Por Leo Baldo
Cuando Javier Milei asumió la presidencia, en muchos pueblos del interior se encendió una chispa de esperanza. Después de años de bronca y cansancio, muchos productores creyeron que por fin alguien los veía, que esta vez el discurso de “libertad” iba a traducirse en aire fresco para trabajar sin tantas trabas. Pero el tiempo pasó, y lo que quedó no fue alivio, sino una sensación conocida: la de estar otra vez solos.
En el campo, la realidad se impone con crudeza. Las promesas de campaña se fueron desdibujando, las retenciones siguen intactas, los costos suben, los caminos se rompen y las ayudas se achican. Los organismos que antes daban una mano, por pequeña que fuera, hoy están vacíos o cerrados. “Menos Estado” suena bien en los discursos, pero cuando hay que enfrentar una sequía o una plaga sin respaldo, esa libertad se vuelve un peso difícil de cargar.

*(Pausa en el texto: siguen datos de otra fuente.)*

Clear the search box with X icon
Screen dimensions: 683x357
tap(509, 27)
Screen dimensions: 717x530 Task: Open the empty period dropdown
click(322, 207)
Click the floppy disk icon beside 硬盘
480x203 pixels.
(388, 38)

El productor no pide milagros, pide condiciones para trabajar, para invertir, para sostener su familia. Pero parece que desde Buenos Aires nadie escucha. Se habla del campo como si fuera una abstracción, una foto de propaganda, pero detrás de cada hectárea sembrada hay una historia real: familias que se levantan antes que el sol, que se endeudan, que apuestan a pesar de todo, que ponen el cuerpo y el alma en una actividad que ya casi no deja dormir tranquilo.
Milei convirtió la palabra “libertad” en bandera, pero en los pueblos rurales esa bandera hoy flamea deshilachada. Porque la libertad, sin acompañamiento ni reglas claras, no es libertad: es desamparo.
El campo no busca que lo aplaudan, ni que lo usen de ejemplo. Solo quiere que lo miren de frente, que lo respeten, que entiendan que sin políticas que sostengan al que produce, no hay futuro posible.
La desilusión duele más cuando viene después de la ilusión. Por eso, en los caminos polvorientos del interior, muchos sienten que se volvió a creer, una vez más… y que otra vez las promesas quedaron perdidas en el viento.